====== Data supplied

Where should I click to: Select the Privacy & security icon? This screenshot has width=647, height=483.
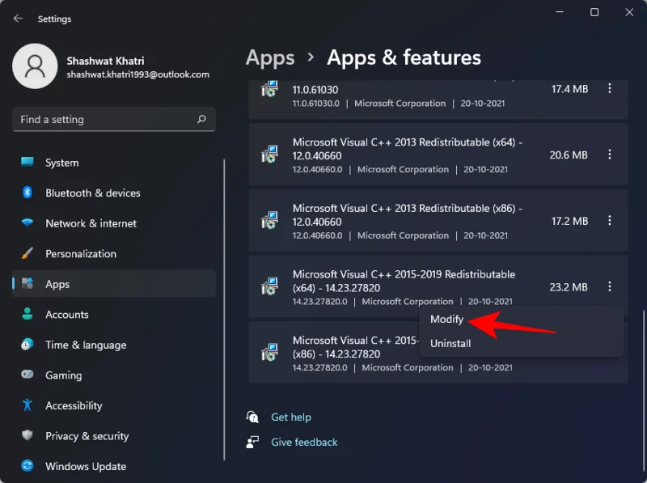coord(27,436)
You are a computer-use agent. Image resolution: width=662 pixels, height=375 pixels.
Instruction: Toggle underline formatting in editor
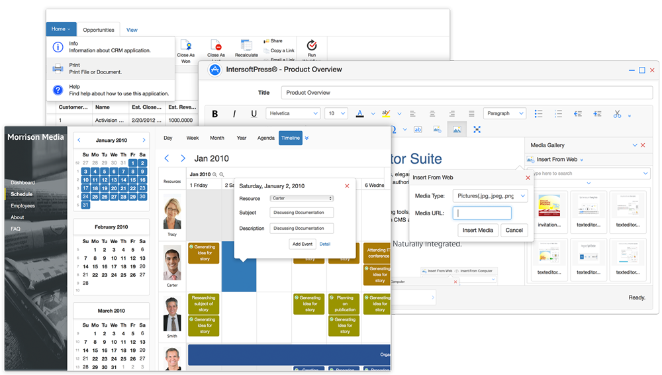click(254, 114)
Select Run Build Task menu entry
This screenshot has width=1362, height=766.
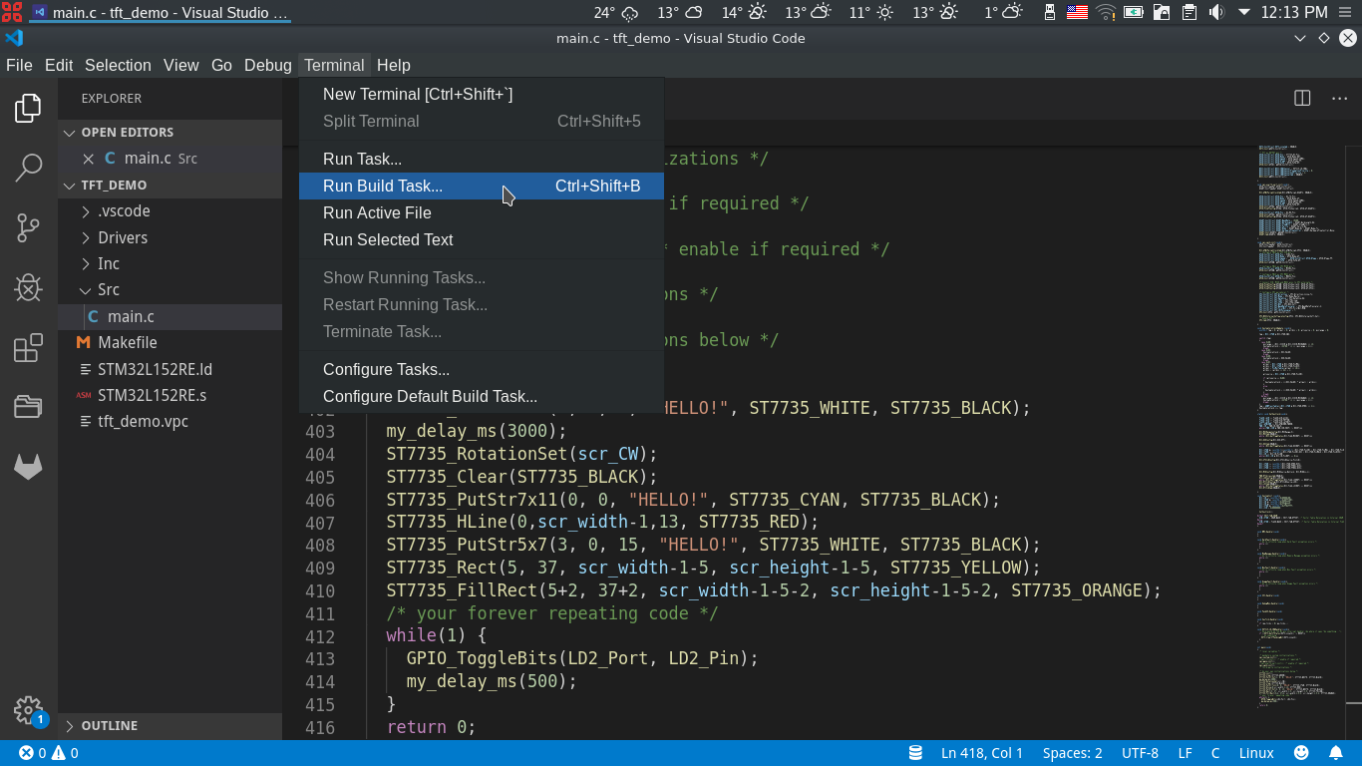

============
====== Data supplied

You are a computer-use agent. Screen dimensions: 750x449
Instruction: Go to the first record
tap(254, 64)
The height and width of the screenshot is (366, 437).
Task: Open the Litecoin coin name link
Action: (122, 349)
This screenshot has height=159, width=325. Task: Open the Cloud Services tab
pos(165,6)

============

-- What you will do --
Write back the stretch of lines above that begins with the line holding "Where should I" and ends with the line holding "This screenshot has width=1362, height=766.", both included, exactly as written. Pictures stay out.

-- Output of the task --
Where should I click to: Select the Privacy & security icon? This screenshot has width=647, height=483.
coord(27,436)
You are a computer-use agent. Image resolution: width=662 pixels, height=375 pixels.
Instruction: Toggle underline formatting in editor
click(254, 114)
Select Run Build Task menu entry
This screenshot has width=1362, height=766.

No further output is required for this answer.